More than likely, several genetic mutations are necessary to trigger cancer. As scientists continue to discover and map genes, they also will be able to determine which combinations of genetic errors affect a person's cancer risk.

A promoter is something that speeds up the pace of cell division, which can create more genetic mutations and deliver the second hit that leads to cancer. A promoter may be a hormone such as estrogen or a toxic substance such as a chemical in tobacco smoke. Researchers believe that obesity and poor diet may act as promoters, though the mechanisms behind them aren't clear. Some factors, like radiation, can play the dual roles of initiator and promoter.

Fortunately, from a prevention point of view, some substances can interfere with cancer promotion. For instance, certain types of dietary fiber curtail the absorption of carcinogens in the intestine. In laboratory experiments, antioxidants such as vitamins A, C, and E act as anticarcinogens.
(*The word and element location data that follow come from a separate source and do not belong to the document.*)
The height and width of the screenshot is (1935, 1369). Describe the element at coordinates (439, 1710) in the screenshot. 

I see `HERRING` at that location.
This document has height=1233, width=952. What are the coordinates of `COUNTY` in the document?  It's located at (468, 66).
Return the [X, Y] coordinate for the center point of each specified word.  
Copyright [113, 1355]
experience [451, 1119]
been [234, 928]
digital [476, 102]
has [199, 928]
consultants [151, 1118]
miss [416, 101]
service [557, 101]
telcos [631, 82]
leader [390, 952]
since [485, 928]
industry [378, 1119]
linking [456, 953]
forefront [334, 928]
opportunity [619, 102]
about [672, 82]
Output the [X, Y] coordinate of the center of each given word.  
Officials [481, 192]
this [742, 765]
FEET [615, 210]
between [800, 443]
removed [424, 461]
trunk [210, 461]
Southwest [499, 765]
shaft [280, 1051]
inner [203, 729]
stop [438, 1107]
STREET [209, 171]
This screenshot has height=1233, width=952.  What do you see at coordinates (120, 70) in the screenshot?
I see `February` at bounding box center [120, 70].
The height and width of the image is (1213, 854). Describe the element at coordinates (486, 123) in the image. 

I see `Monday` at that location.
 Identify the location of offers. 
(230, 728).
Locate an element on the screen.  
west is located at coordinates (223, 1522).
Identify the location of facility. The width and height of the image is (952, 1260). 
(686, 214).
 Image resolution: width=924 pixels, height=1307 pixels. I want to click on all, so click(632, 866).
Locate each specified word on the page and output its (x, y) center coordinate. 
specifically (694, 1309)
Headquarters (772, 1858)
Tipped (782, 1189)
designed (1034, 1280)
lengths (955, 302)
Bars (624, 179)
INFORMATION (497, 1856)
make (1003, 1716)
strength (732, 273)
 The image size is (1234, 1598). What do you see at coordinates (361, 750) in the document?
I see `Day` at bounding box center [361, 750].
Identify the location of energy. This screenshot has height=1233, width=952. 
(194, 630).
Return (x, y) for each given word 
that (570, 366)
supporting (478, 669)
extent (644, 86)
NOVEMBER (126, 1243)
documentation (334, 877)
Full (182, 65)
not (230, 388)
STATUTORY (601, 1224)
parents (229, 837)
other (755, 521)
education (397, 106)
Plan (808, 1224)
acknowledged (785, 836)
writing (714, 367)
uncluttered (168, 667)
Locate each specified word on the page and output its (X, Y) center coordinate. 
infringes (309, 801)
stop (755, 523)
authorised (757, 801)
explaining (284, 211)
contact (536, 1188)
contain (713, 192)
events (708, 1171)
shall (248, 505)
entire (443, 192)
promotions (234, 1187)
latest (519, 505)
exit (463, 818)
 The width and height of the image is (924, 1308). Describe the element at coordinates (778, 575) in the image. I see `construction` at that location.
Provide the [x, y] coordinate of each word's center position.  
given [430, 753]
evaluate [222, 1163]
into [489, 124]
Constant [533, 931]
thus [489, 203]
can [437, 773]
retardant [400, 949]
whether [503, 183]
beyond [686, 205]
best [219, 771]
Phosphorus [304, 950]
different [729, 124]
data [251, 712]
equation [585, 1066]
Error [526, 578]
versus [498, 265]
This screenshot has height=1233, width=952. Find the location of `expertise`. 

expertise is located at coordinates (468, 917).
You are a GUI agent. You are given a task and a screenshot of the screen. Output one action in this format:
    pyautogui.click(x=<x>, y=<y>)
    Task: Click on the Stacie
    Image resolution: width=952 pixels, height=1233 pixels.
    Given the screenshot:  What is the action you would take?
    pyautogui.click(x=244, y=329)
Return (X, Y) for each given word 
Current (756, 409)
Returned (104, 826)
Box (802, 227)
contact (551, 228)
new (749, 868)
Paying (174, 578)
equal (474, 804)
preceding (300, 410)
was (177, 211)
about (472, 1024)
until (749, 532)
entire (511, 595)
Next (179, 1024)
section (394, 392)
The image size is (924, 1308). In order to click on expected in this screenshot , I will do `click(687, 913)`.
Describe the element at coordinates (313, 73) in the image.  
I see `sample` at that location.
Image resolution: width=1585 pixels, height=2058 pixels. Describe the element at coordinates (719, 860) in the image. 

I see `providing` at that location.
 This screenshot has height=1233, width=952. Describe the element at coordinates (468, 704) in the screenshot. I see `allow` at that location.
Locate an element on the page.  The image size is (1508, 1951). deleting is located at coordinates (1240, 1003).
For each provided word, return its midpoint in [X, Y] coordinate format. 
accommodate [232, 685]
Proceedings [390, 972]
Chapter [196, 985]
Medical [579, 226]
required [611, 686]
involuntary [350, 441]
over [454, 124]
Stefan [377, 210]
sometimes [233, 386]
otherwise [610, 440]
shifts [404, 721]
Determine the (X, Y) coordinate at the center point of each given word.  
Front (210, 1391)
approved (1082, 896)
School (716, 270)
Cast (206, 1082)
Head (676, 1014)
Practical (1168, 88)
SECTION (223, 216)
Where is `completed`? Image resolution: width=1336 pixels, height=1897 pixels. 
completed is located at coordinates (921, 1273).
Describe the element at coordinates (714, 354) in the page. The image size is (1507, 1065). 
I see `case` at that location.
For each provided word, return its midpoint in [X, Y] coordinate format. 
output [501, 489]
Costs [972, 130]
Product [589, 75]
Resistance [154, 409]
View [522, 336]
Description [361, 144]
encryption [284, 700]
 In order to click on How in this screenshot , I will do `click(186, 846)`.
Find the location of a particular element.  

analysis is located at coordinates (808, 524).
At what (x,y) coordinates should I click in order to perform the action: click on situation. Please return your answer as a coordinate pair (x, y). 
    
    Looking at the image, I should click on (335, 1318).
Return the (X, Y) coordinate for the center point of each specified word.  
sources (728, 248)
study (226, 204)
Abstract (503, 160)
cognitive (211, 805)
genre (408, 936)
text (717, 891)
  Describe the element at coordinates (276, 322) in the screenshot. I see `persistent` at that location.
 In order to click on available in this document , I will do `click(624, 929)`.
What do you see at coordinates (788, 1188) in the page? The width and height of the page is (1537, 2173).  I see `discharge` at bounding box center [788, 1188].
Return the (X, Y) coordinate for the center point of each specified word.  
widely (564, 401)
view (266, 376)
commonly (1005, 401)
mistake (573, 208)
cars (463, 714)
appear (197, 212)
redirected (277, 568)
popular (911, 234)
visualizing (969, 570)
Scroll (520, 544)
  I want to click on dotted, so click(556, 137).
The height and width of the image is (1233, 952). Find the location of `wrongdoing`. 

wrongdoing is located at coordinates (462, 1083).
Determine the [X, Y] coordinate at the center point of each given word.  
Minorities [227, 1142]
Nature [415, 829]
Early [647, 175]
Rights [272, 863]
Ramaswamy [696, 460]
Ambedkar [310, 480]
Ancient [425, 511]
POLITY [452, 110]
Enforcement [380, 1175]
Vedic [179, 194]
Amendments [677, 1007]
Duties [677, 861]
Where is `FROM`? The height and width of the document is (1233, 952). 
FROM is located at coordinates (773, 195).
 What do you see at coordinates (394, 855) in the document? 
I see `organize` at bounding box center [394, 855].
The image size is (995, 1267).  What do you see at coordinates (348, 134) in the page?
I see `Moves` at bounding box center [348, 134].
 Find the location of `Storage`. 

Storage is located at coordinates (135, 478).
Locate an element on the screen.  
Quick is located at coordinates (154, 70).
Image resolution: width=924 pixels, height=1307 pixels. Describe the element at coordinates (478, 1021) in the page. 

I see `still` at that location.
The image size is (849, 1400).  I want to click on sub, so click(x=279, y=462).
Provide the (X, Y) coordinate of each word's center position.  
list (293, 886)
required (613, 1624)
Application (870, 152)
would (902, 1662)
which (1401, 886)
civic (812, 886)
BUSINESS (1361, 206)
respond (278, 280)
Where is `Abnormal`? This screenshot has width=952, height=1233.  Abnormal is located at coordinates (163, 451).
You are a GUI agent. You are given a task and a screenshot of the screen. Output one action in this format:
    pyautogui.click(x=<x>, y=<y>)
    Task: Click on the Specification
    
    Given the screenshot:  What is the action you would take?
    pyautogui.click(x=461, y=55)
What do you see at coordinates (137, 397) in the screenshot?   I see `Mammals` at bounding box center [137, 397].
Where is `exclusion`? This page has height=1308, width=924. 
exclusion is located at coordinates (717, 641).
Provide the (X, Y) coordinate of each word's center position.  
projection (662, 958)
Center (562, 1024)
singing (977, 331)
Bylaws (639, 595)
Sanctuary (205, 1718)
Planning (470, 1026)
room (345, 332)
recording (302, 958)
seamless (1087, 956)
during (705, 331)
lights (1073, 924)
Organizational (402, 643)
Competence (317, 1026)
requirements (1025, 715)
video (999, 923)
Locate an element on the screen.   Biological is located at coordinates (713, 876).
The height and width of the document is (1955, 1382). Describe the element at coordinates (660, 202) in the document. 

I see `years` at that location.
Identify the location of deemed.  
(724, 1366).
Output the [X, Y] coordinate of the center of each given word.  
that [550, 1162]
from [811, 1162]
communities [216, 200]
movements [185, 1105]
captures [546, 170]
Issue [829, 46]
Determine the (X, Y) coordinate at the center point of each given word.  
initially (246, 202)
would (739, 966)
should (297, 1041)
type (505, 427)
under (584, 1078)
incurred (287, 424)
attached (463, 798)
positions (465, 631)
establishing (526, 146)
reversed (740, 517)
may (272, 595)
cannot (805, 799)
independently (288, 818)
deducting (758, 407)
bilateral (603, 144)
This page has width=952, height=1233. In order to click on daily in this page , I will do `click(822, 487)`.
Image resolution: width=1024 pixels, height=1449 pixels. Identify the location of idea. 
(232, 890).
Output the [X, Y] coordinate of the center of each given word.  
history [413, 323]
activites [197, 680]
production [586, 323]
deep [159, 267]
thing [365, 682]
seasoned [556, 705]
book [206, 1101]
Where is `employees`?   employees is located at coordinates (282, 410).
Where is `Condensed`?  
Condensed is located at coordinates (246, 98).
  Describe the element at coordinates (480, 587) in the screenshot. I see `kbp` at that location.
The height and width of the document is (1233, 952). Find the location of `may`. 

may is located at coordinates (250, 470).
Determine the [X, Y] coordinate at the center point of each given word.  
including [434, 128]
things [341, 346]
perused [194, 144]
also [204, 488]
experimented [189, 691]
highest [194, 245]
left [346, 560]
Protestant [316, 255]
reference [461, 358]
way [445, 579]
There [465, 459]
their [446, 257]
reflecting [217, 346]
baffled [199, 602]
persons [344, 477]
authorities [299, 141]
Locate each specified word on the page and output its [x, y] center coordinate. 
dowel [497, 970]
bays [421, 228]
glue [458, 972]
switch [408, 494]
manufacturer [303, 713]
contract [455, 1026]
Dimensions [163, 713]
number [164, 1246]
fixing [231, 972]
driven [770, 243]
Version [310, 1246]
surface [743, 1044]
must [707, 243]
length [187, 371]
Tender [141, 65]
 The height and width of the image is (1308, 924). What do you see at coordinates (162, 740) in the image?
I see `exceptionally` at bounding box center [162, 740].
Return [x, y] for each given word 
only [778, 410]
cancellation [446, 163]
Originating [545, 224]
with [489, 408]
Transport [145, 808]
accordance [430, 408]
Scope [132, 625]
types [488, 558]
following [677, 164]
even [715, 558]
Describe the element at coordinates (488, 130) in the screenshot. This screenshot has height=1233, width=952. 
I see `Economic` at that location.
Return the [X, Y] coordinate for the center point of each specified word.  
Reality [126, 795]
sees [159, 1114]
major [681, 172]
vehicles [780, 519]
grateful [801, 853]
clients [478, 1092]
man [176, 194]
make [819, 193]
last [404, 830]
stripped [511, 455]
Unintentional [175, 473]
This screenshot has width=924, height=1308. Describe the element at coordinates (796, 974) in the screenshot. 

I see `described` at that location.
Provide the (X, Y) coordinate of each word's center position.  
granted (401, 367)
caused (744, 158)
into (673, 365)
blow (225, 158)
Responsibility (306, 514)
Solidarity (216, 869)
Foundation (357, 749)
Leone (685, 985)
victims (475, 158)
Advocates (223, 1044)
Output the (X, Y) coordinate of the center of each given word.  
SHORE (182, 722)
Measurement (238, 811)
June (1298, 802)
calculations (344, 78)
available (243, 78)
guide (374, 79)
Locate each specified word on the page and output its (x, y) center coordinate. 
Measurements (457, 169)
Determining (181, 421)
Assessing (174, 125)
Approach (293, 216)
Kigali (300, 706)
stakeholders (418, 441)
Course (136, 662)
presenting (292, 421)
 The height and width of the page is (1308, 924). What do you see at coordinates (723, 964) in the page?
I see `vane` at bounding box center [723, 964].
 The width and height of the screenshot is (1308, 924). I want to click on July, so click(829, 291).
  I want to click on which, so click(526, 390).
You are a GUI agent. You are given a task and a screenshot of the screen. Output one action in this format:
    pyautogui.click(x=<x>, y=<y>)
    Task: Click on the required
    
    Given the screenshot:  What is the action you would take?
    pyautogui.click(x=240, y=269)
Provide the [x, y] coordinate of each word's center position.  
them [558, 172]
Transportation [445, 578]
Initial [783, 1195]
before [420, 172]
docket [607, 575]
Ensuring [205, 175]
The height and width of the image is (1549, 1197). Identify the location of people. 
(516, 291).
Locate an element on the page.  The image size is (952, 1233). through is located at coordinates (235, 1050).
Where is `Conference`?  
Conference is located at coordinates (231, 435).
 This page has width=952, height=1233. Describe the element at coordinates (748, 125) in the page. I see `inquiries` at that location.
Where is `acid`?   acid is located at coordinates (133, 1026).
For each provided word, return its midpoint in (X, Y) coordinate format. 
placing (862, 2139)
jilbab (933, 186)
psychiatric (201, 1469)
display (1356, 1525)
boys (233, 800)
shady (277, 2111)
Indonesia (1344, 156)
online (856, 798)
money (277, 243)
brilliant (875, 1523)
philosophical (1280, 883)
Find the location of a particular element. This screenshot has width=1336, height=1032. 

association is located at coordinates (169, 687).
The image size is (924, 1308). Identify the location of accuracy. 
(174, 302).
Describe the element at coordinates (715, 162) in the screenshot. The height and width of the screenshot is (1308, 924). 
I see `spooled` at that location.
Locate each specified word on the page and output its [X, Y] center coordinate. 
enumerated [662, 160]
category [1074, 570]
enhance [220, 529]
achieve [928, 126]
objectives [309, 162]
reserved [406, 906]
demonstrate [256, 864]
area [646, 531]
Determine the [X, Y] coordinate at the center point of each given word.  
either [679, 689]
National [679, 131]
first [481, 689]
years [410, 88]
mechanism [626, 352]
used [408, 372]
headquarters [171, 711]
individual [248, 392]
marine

On the other hand, deficiencies in these nutrients may contribute to certain cancers.

The cancer process still can turn around at the promotion stage, depending on the amount of genetic damage. But scientists don't know for certain when this window of opportunity closes. Until they can answer this question, avoiding promoters remains an important aspect of cancer prevention.

Progression

The term progression refers to the out-of-control growth of abnormal cells that is the basis of all cancers. As explained earlier, the cells accumulate to form a tumor, and the tumor keeps growing, possibly extending into adjacent tissues. In addition, cells may spread to other parts of the body, forming clusters there.

How quickly a cancer progresses is determined in part by genetic programming. It also is influenced by conditions in the body, such as the presence of certain hormones. Even once progression begins, a vigilant immune system still may destroy cancer cells, significantly interfering with the disease process, if not stopping it entirely. Cancer growth may be so slow that the malignant cells never cause a problem. In support of this fact, it's estimated that cancer is present in the organs of 10 to 15 percent of people who die from other causes.

Prevention Is Paramount

Now that you have a basic understanding of what's involved in the cancer process, you can see how prevention could be your best defense against the disease. You have many options for stopping cancer before it gains a foothold. For instance, you can limit your contact with substances that initiate or promote the disease. You can enhance the body's immune defenses and cellular repair systems. Pinpointing and treating precancers offer another avenue of attack. So, too, does turning on or off the various mechanisms that drive cell growth.

Some of these preventive measures are available now. Many more are on the frontier of cancer prevention. We'll explore them in depth in the chapters that follow.